§ **Exercise requirements**:
Print the records below character for character, beginning at their first line and stopping after the line that contains "tap(690, 23)".

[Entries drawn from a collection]
<<<<
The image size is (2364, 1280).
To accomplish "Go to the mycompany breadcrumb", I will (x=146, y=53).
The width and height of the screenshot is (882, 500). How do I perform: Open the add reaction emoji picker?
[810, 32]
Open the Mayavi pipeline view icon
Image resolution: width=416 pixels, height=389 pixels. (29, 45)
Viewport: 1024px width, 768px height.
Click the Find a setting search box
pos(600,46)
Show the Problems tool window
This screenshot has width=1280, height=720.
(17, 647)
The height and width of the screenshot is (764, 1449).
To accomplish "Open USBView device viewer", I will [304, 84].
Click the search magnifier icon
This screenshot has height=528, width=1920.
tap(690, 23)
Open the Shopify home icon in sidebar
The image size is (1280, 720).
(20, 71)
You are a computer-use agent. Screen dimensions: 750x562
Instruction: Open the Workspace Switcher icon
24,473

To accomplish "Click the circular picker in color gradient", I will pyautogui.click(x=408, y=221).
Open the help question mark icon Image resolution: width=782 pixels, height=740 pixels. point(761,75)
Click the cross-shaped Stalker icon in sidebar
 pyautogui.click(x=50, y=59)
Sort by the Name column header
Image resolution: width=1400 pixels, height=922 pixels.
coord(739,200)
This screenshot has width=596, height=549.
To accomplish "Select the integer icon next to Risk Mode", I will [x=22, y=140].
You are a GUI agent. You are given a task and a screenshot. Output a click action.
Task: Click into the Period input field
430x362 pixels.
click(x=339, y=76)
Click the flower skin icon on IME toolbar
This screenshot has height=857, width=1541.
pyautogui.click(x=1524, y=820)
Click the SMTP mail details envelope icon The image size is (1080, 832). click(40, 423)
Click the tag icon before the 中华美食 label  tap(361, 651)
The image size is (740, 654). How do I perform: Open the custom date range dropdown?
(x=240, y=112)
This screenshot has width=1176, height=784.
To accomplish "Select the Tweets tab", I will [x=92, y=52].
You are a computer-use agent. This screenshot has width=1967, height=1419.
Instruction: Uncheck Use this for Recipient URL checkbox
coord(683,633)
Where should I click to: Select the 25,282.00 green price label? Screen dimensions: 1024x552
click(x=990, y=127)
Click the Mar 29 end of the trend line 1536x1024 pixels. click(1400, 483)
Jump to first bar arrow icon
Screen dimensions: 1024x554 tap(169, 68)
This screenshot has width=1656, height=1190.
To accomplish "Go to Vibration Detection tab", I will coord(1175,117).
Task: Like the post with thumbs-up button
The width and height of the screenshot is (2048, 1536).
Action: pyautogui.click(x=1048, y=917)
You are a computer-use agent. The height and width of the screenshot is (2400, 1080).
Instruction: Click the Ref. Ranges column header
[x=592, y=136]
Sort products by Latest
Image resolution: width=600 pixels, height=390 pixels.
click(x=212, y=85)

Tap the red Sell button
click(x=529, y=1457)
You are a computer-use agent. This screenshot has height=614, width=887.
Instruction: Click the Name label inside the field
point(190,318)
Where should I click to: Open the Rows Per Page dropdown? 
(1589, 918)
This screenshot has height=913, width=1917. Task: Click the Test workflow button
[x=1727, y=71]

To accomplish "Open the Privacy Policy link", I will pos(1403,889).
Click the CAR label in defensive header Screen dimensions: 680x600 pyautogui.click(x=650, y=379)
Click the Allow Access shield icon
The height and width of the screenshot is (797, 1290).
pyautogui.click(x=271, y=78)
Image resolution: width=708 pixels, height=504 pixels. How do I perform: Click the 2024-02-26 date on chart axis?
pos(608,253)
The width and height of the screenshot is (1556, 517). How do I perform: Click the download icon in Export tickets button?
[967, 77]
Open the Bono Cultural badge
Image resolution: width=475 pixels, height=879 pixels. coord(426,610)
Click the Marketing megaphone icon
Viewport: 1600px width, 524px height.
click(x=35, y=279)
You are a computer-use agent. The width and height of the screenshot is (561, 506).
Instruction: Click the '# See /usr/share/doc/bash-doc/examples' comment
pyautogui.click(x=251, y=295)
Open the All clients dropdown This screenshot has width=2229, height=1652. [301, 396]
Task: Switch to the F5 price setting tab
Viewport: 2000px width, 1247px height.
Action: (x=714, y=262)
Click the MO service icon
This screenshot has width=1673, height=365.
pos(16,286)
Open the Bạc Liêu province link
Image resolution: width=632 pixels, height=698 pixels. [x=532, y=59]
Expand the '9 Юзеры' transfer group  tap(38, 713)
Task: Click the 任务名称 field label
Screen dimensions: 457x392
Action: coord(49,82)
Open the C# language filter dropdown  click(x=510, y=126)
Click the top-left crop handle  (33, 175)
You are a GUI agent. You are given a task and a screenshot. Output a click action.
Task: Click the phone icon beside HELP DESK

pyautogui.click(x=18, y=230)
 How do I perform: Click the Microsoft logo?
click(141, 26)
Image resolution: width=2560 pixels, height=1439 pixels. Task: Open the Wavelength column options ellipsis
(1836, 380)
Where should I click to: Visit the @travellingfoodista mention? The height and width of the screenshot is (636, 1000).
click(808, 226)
>>>>
§ **The result**:
The image size is (2364, 1280).
To accomplish "Go to the mycompany breadcrumb", I will (x=146, y=53).
The width and height of the screenshot is (882, 500). How do I perform: Open the add reaction emoji picker?
[810, 32]
Open the Mayavi pipeline view icon
Image resolution: width=416 pixels, height=389 pixels. (29, 45)
Viewport: 1024px width, 768px height.
Click the Find a setting search box
pos(600,46)
Show the Problems tool window
This screenshot has width=1280, height=720.
(17, 647)
The height and width of the screenshot is (764, 1449).
To accomplish "Open USBView device viewer", I will [304, 84].
Click the search magnifier icon
This screenshot has height=528, width=1920.
tap(690, 23)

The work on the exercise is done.